### Exercices à traiter
1 – Dans l'article ci-dessous sur le niveau en langues des collégiens, reformulez sous forme de liste le paragraphe commençant par « En anglais il y a véritable bond » en conservant ses faits essentiels.
2 – D'après l'article ci-dessous sur le niveau en langues des collégiens, combien d'élèves ont passé les exercices de l'enquête CEDRE, et dans combien de collèges ?
3 – Reprenez l'article ci-dessous sur le niveau en langues des collégiens à l'endroit où il s'interrompt et poursuivez sa rédaction.

### Source

Il y a des réformes qui marquent des points. Celle, profonde , de l’enseignement des langues, vient de prouver son efficacité au moins pour l’enseignement de l’anglais. Selon une étude CEDRE publiée el 17 septembre, le niveau a nettement progressé en anglais au collège. C’est moins vrai en espagnol et allemand où les progrès sont plus limités voire où la chute s’accélère pour les meilleurs élèves.
» Le niveau en langues vivantes des jeunes français était faible. Cinq ans après la réforme mise en place en 2005 il a encore baissé en fin de collège », voilà ce qu’on pouvait écrire en 2012. Réévalué en 2016 dans le cadre d’une enquête CEDRE réalisée par la Depp (division des études du ministère), ce tableau a complètement changé en 2016. Les mesures prises entre 2010 et 2016 ont permis une réelle évaluation du niveau en anglais en fin de collège. C’est moins vrai en espagnol et allemand où les progrès sont limités, voire même où on constate une baisse de niveau. L’enquête Cedre amorce donc d’autres questions sur la réforme et son application.
L’enquête CEDRE suit tous les 6 ans le niveau des élèves en langues. Elle consiste en exercices de compréhension écrite et orale et d’expression passés par près de 4000 collégiens de 3ème pris dans 164 collèges.
Un véritable bond en anglais
En anglais il y a véritable bond en compréhension orale et écrite. Le taux global de compréhension orale passe de 51 à 58% . A l’écrit la hausse est carrément de 26 points ! Surtout tous les groupes progressent. Il y a moins d’élèves faibles et très faibles. Le groupe des très bons fait un bond prodigieux : il double entre 2010 et 2016.
Il reste deux ombres au tableau. D’abord le niveau ne progresse pas en expression écrite. » Avec un taux de réussite de 25 % aux items communs 2010-2016, on note une baisse des performances de 3 points depuis la dernière enquête CEDRE dans la compétence « rédiger des textes articulés et nuancés ». Cette évolution souligne la difficulté persistante pour les collégiens de troisième de produire un texte sans aucune aide ni amorce ». Là on rejoint une difficulté plus globale des collégiens.
Enfin les écarts sociaux demeurent et même se creusent. « En compréhension de l’oral comme en compréhension de l’écrit, les différences de niveaux restent très marquées par l’origine sociale des élèves : le score moyen progresse à mesure que le niveau social augmente. L’écart de niveau entre les élèves des collèges les plus favorisés socialement et ceux des collèges les plus défavorisés augmente depuis 2004, pour avoisiner les 50 points en compréhension de l’écrit et 46 points à l’oral ».
En espagnol un resserrement inquiétant
En espagnol, en compréhension de l’orale le résultat moyen est stable alors qu’on constate un léger progrès en compréhension de l’écrit (+6 points). Ce qui est inquiétant c’est qu’il n’y a pas de progrès chez les meilleurs élèves : ils sont même nettement moins nombreux en compréhension de l’oral. » Un plus grand nombre d’élèves a donc sans doute acquis davantage de connaissances et de compétences de base qu’ils savent mobiliser à bon escient. Ils sont en revanche moins nombreux à savoir mettre en oeuvre des compétences plus complexes pour construire du sens », écrit la Depp.

### Données enregistrées

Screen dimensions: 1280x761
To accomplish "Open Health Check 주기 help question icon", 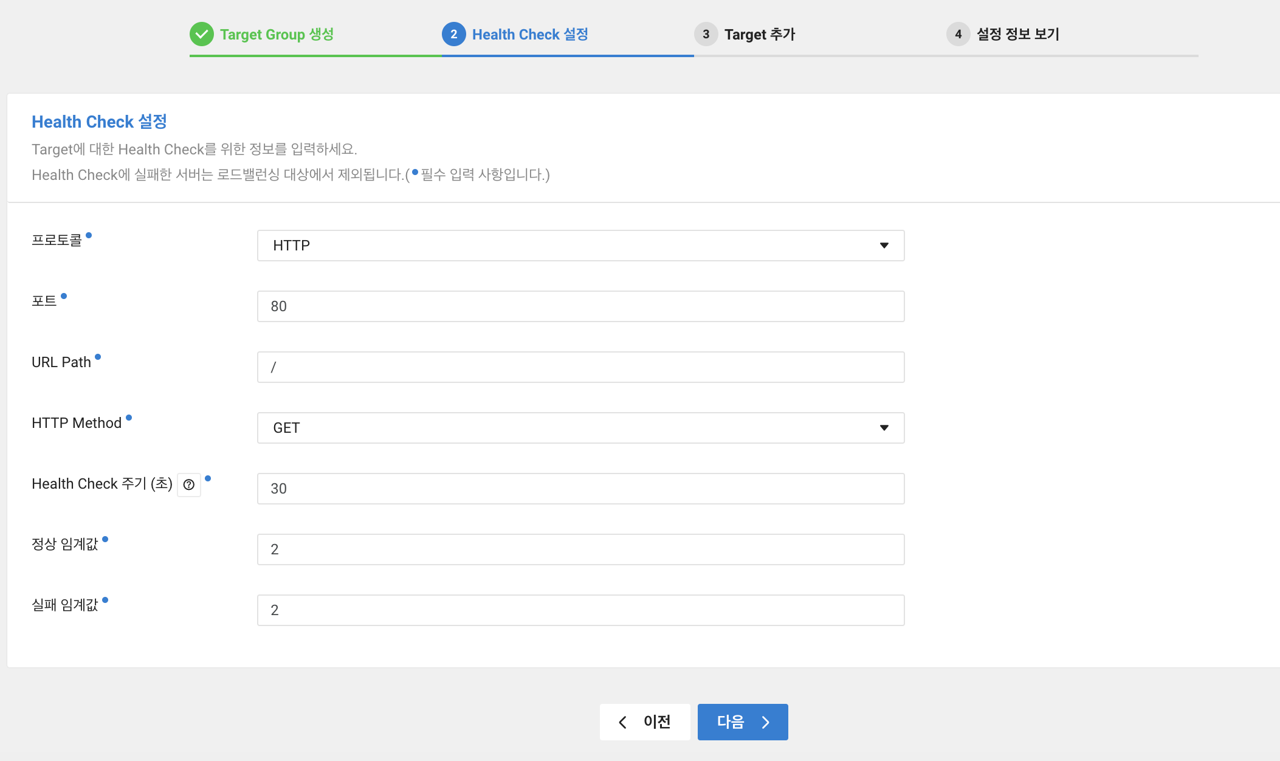I will tap(189, 485).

### Réponses par exercice
1 –
- Nette progression en compréhension orale et écrite
- Compréhension orale : de 51 à 58 %
- Compréhension écrite : hausse de 26 points
- Progression de tous les groupes, avec moins d'élèves faibles et très faibles
- Doublement du groupe des très bons élèves entre 2010 et 2016

2 – Près de 4000 collégiens de 3ème, répartis dans 164 collèges.

3 –
« En expression écrite, le taux de réussite aux items communs atteint en 2016 est supérieur à celui de 2010, passant de 32,8 % à 37,4 %. Les élèves obtiennent de meilleurs résultats dans le traitement du sujet que ce soit dans le cas d’énoncés simples, de phrases reliées par des connecteurs ou de textes articulés. Pour ce faire, ils savent mieux mobiliser le lexique très courant de la vie quotidienne ».
Allemand : l’oral stagne pas l’écrit
En allemand on note des progrès en compréhension de l’écrit, en hausse de 15 points. La proportion d’élèves faibles diminue nettement et celles des plus forts augmente. Par contre en compréhension orale on ne note pas de progrès. Le nombre de bons élèves a chuté avec l’application de la réforme et n’évolue pas.
» En compréhension de l’oral comme en compréhension de l’écrit, les différences de niveaux restent très marquées par le profil social de l’établissement où sont scolarisés les élèves. Le score moyen progresse à mesure que le niveau social augmente. L’écart de niveau entre les élèves des établissements les plus et les moins favorisés reste stable en compréhension de l’oral (28 points) et diminue légèrement en compréhension de l’écrit, passant de 37 à 34 points. Quel que soit le profil social des collèges, les scores restent stables en compréhension de l’oral mais augmentent en compréhension de l’écrit « .
Réformer est un art d’application
Le contraste entre les langues en partant d’une réforme identique est intéressant à observer. L’application de la réforme a visiblement été très différente selon les langues. Le resserrement des niveaux en espagnol et allemand indique aussi peut être une baisse des exigences. Mais le niveau e langues est aussi à resituer dans son contexte culturel et professionnel global. Les suppressions de postes, les bouleversements apportés à l’organisation de l’enseignement des langues avec les retombées professionnelles jouent aussi sur les résultats. Enfin le contexte culturel porte l’enseignement de l’anglais,pratiqué dès le primaire, davantage que les autres langues.